What the task requires. Copy, from the data below, every line that has "will" in it.

Data to examine.
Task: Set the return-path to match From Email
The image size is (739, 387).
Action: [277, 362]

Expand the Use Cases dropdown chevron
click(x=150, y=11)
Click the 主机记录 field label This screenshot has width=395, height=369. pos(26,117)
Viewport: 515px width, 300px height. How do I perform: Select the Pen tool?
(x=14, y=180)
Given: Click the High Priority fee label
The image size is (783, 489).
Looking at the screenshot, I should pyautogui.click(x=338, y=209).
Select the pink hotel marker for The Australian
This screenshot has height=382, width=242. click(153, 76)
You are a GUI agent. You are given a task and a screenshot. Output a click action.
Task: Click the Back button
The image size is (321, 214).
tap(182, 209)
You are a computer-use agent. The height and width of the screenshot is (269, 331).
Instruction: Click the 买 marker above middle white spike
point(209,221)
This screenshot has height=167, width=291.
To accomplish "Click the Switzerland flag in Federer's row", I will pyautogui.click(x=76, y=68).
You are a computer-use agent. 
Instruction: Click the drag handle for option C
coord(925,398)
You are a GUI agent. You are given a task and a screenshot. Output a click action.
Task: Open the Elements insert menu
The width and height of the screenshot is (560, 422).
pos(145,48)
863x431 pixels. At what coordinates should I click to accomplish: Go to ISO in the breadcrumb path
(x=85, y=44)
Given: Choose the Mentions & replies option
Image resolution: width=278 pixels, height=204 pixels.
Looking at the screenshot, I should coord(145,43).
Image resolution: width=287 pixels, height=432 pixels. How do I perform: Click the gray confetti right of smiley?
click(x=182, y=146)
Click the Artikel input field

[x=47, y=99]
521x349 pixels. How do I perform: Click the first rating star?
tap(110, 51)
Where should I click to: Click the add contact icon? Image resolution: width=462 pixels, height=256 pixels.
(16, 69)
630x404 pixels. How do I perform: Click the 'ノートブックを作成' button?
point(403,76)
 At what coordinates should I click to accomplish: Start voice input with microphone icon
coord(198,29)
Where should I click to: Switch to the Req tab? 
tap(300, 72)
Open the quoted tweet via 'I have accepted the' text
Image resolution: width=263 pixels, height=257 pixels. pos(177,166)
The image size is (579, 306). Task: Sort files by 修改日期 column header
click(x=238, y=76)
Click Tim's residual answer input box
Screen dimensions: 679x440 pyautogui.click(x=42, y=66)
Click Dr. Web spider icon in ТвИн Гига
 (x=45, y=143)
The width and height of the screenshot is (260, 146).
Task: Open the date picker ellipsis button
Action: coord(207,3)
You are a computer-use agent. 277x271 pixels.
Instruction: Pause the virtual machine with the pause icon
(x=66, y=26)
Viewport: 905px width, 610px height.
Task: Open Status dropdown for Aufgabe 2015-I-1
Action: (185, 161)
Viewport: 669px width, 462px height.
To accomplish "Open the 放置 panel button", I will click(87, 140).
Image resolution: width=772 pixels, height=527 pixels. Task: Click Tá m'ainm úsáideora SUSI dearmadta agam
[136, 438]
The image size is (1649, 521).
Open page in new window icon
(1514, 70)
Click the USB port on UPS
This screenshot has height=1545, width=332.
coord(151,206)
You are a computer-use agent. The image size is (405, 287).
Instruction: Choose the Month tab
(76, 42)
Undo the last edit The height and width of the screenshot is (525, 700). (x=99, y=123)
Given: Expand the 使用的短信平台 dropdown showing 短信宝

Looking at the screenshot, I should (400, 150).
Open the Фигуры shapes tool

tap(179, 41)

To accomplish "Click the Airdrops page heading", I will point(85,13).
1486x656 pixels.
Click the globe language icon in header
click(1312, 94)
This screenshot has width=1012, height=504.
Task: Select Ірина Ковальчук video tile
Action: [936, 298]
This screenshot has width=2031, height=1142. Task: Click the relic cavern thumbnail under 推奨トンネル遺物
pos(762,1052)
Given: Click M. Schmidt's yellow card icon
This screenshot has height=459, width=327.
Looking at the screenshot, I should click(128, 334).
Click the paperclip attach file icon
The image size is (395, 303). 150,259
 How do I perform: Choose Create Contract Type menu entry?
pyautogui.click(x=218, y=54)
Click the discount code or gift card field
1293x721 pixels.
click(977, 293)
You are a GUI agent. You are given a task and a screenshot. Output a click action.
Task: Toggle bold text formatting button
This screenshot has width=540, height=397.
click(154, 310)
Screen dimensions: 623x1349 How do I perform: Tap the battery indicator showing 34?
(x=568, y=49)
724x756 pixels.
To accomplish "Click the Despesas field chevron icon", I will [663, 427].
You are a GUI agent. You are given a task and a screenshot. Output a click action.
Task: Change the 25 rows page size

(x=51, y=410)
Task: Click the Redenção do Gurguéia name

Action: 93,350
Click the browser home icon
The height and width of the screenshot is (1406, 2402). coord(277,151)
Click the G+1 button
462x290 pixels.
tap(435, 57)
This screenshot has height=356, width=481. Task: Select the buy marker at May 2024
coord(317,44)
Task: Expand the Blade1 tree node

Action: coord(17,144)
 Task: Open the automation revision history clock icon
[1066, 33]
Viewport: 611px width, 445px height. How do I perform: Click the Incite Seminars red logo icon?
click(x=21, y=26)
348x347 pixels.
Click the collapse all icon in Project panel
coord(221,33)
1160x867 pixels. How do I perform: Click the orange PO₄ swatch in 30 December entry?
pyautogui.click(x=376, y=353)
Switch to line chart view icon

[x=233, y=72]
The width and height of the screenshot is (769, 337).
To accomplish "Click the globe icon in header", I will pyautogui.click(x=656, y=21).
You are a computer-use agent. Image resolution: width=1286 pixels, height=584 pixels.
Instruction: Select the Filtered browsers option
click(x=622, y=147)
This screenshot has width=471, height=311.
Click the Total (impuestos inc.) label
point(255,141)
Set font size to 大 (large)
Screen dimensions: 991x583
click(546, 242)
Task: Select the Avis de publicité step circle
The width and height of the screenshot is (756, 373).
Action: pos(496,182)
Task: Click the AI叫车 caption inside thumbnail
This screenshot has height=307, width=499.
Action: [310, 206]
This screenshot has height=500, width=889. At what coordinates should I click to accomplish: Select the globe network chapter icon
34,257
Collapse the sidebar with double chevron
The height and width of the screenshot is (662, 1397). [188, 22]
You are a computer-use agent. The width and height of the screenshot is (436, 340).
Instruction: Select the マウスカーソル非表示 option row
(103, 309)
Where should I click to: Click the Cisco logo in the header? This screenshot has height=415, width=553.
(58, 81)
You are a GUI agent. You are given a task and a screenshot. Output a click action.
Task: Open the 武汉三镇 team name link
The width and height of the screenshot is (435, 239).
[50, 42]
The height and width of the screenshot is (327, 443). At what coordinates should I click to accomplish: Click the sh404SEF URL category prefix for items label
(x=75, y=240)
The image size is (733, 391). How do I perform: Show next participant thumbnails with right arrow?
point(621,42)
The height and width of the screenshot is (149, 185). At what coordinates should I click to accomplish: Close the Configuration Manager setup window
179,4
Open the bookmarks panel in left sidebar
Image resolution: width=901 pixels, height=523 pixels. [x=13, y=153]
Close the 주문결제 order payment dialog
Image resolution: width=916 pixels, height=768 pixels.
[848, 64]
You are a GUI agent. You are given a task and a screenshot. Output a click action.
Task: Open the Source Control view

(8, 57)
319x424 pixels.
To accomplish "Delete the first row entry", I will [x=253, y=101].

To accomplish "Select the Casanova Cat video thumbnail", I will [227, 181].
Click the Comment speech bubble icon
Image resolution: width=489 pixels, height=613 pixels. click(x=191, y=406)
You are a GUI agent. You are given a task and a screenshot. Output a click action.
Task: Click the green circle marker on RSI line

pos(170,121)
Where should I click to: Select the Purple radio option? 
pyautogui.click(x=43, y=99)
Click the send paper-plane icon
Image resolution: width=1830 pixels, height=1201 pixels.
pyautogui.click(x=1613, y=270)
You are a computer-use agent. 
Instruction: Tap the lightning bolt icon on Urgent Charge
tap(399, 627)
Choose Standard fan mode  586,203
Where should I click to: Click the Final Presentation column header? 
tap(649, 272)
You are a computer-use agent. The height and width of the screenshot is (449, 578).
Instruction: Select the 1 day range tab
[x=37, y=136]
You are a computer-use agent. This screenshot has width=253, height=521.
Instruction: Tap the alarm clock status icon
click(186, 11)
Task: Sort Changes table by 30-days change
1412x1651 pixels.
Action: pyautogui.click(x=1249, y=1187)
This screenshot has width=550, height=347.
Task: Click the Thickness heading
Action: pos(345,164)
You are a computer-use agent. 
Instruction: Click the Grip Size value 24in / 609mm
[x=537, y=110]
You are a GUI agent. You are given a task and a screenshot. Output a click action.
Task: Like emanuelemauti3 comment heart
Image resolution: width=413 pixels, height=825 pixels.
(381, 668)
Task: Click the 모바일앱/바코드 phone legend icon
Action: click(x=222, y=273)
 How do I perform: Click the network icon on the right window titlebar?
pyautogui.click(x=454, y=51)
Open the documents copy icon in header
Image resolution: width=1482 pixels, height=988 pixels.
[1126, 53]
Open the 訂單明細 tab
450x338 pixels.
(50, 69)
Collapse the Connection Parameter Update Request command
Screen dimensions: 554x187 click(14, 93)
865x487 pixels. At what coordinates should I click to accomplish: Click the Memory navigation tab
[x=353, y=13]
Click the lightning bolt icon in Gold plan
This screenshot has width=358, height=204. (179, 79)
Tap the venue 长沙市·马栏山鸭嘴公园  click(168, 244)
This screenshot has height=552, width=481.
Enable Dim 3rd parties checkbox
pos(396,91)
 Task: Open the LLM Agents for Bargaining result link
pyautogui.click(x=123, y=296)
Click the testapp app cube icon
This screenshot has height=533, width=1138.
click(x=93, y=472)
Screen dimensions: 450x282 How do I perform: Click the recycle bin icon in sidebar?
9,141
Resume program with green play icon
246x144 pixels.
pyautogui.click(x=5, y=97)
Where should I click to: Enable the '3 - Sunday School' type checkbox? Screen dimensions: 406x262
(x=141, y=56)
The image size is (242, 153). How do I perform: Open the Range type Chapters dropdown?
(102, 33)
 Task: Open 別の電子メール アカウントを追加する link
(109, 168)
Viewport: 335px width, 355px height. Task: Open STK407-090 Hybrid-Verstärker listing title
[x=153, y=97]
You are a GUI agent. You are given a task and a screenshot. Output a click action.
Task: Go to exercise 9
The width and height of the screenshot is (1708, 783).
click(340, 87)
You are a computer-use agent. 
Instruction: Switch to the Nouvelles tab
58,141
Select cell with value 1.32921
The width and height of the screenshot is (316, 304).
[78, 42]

Answer space.
To accomplish "Click the Switzerland flag in Federer's row", I will pyautogui.click(x=76, y=68).
To accomplish "Open the 放置 panel button", I will click(87, 140).
To accomplish "Click the Airdrops page heading", I will point(85,13).
To accomplish "Click the Despesas field chevron icon", I will [663, 427].
To accomplish "Click the globe icon in header", I will pyautogui.click(x=656, y=21).
To accomplish "Delete the first row entry", I will [x=253, y=101].
To accomplish "Select the Casanova Cat video thumbnail", I will [227, 181].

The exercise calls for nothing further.